A lot of our beliefs stem from on our own intuitions and hasty judgments about the facts we see immediately before us. Yet, many of the foundations of philosophy are built on intuitions. Is it ok to make these types of intuitive judgments?

The whole point of philosophy is allegedly to figure out whether our intuitive judgments make sense. It’s also worrisome to me because intuitions vary sharply from person to person. – Julia Galef, Measure of Doubt

Intuitions can make a good starting point for trying to figure out the world around us, but as Julia points out, these intuitions easily vary. The branch of philosophy known as logic, which emphasizes important critical thinking skills, can help us move forward from these starting intuitions and decide if they really make sense.

All of my intuitions, not to mention my physical responses, told me that quitting soda was a horrible idea. After all, shouldn’t delicious things be better for you than tasteless things? My research and knowledge on the matter showed a different story, however. There are few, if any, reasons to drink soda when it comes to improving one’s health. Rather than getting worse, my body should be getting better. Likely, I was so dehydrated previously that I wasn’t getting thirsty anymore. I almost never drank water.

The other key piece of information I have learned that supported this conclusion is that the body will go through an adjustment phase if there is a sudden change in diet, and these changes are often in the form of physical discomfort. Based on external evidence and reasoning, I concluded that I was getting healthier and was likely only going through an adjustment. Our intuitions are often wrong.

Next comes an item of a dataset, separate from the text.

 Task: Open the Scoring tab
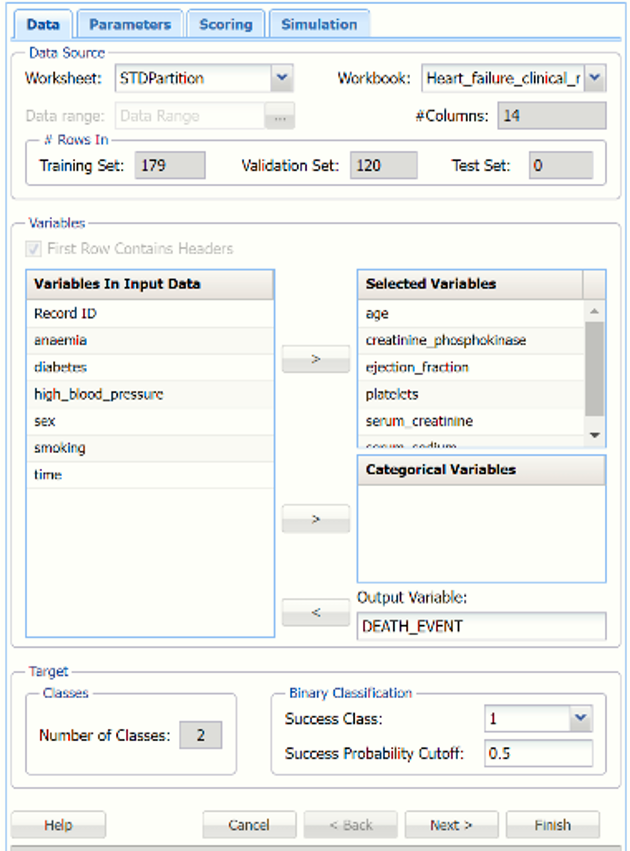pyautogui.click(x=225, y=24)
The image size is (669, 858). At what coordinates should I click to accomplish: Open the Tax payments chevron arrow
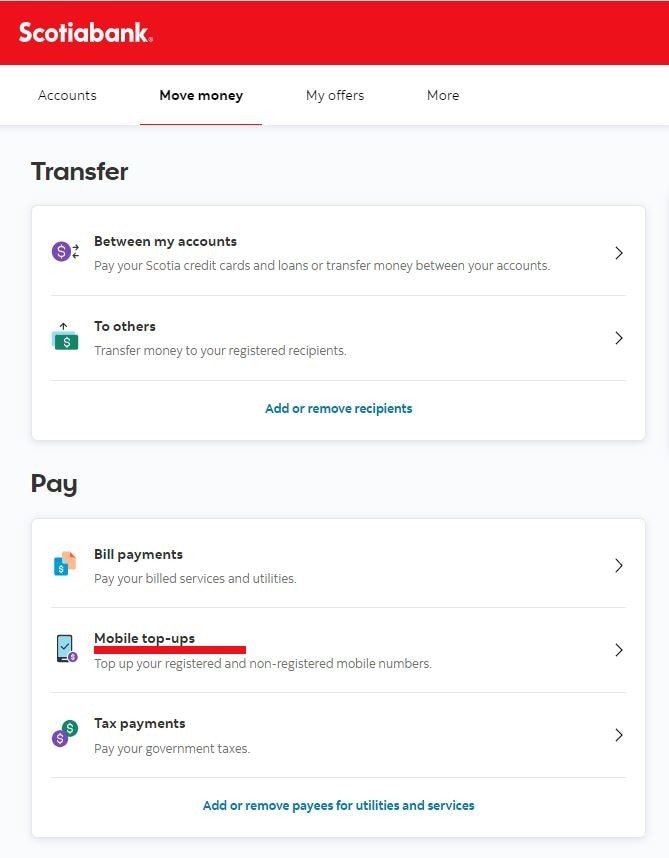coord(619,735)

Knowing all of this, I still worried that this change was permanent. 

The question of whether this constant state of coldness was truly a step closer to the good life weighed heavily on my mind. Despite these fears, I decided to stick with my reasoned conclusion that this would a good move. But sticking to it was difficult – and a topic for another day!

Can you think of any intuitions you’ve had that turned out wrong?

For Further Reading:

The role of intuitions in philosophy is a lot more complex, and one that has only recently been discussed widely. It also has implications for the philosophy of science and how we do science. For a detailed source on the issue check out:

Rethinking Intuition

By JJ Sylvia IV

J.J. Sylvia IV attended Mississippi State University where he received B.A. degrees in philosophy and communications. He later received a philosophy M.A. from the University of Southern Mississippi.

5 comments

  1. Hi JJ,

    Found you here through facebook; I’ll have to have a look around.

    I can’t think of any time in particular that my intuitions have led me wrong (my intuition right now is to say if I went wrong, I simply made a wrong judgement), but I do tend to think that just as our actions are often the product of years of habit, and the ways that we tend to think and cope with situations as well the result of years of habit, so probably are our intuitions. As we change our actions and change the way we think, so do our intuitions change. What may have just prima facie seemed good to me years in the past would not seem the same to me today because my view on myself and the world is radically different. Perhaps this is some of my latent Aristotelianism shining through….I think we change the habits we also change the thinking (but vice versa follows as well). Intuitions are no exception.

    What do you think?

  2. I definitely agree with that, I think both or ways of thinking and reasoning, as well as our background knowledge influences are intuitions, so it makes sense that if those things change, our intuitions would as well.